Green pass, Mambelli (Confcommercio Ravenna): “Utile per scongiurare future chiusure, ma problematico nell’applicazione”

Ormai lo sappiamo tutti: dal 6 agosto, per entrare per accedere a qualsiasi tipo di servizio di ristorazione al tavolo al chiuso, spettacoli, eventi e competizioni sportive, musei, istituti e luoghi di cultura, piscine, palestre, centri benessere, fiere, sagre, convegni e congressi, centri termali, parchi tematici e di divertimento, centri culturali e ricreativi, sale da gioco e casinò, concorsi pubblici, sarà obbligatorio esibire il Green pass, la famosa “Certificazione verde” che si ottiene con la prima dose di vaccino, con tampone rapido fatto nelle 48 ore precedenti o, per chi sia guarito dal Covid, è in vigore per sei mesi dopo la guarigione.

Ma come funzionerà nello specifico, soprattutto in uno dei settori più colpiti, ovvero quello della ristorazione? Lo abbiamo chiesto a Mauro Mambelli del ristorante ravennate La Gardela e Presidente di Confcommercio Ravenna.

Mambelli, cosa ne pensa del Green Pass?

“Il Green Pass come misura in sé è corretto e giusto, perché comunque ci dà la possibilità di poter lavorare e, soprattutto, si spera, di scongiurare eventuali chiusure, che sono sempre la spada di Damocle che ci pende sulla testa.”

Come funzionerà nello specifico, per il settore ristorazione? 

“Nella sua applicazione pratica mi trovo in disaccordo: prima di tutto c’è già l’affanno a munirsi dell’applicazione che legga il QR Code e, cosa non secondaria, costringerà alcuni a munirsi di un telefono aziendale che possa leggerlo, cosa che non tutti hanno, e quindi questo comporterà un ulteriore dispendio economico in un periodo già nero. Ora si sta ragionando anche sull’idea di munirsi di qualcosa di più veloce come una pistola che legga i codici in maniera più rapida, ma resta comunque il problema logistico.

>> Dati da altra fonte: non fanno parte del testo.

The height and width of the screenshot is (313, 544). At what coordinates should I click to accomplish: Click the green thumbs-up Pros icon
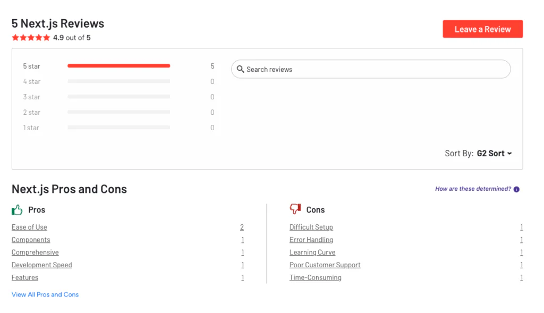(x=16, y=209)
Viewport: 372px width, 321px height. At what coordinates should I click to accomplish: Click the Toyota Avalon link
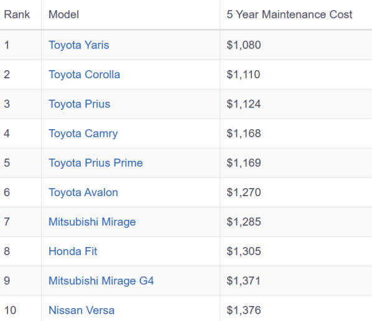pos(83,192)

Infatti non solo ci dovrà essere qualcuno di noi che aspetta i clienti all’interno per leggere il QR Code, ma dovrà farlo anche estremamente in fretta, perché in giornate concitate non entra una persona alla volta, ma molte di più. Un controllo del genere è molto più semplificato in situazioni dove è già preposta l’emissione di un biglietto, come trasporti o teatri, mentre in un ristorante o in un bar è molto più complesso. E’ certamente vero che questa situazione pandemica va arginata, e noi abbiamo fatto di tutto, ma certe misure di difficile applicazione ci sconfortano e ci penalizzano: se per esempio ci sfugge anche una sola persona rischiamo diversi giorni di chiusura.”

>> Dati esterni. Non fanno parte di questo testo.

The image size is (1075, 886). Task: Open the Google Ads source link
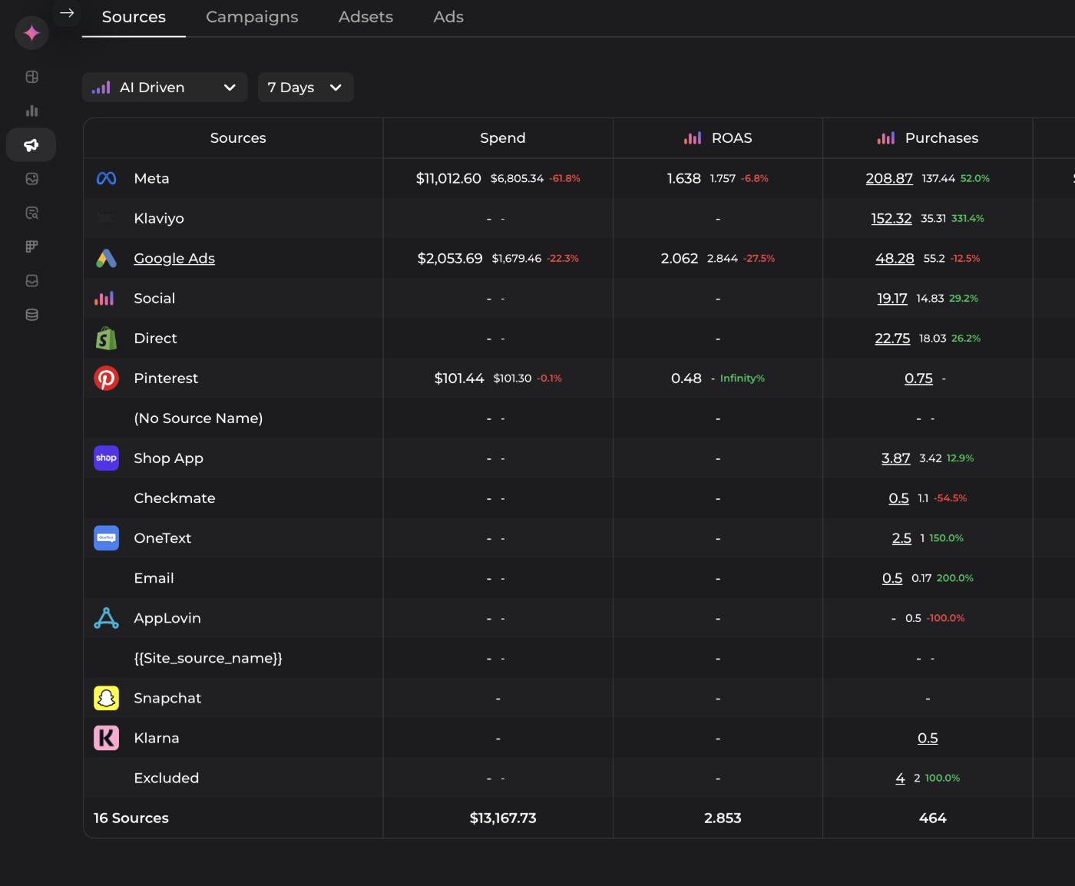coord(174,259)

C’è quindi preoccupazione per le complicazioni che potrebbe dare?

“Sì, molta, perché oltre a fare i ristoratori, i cassieri, i camerieri, ora dobbiamo fare anche i ‘poliziotti’: come detto sopra, c’è sempre il cosiddetto ‘furbetto del quartiere’ che magari, in un gruppo di diverse persone, sfugge, o il ragazzino che dimostra 11 anni invece ne ha 13 (il Green Pass viene richiesto a partire dai 12 anni, n.d.r.), o un qualunque altro errore che anche commesso in buona fede ci fa scattare chiusure veramente penalizzanti in situazioni per noi difficili da controllare. Potremmo anche dover chiedere la carta d’identità, per verificare ad esempio che qualcuno non stia usando il Green pass di qualcun altro, ma non sempre c’è chi è disposto a fartela vedere.  Ci vorrebbe una persona preposta a fare questi controlli, qualcuno fornito – e formato – dal Governo, per evitare queste potenziali situazioni rischiose che ricadono sempre a carico nostro”.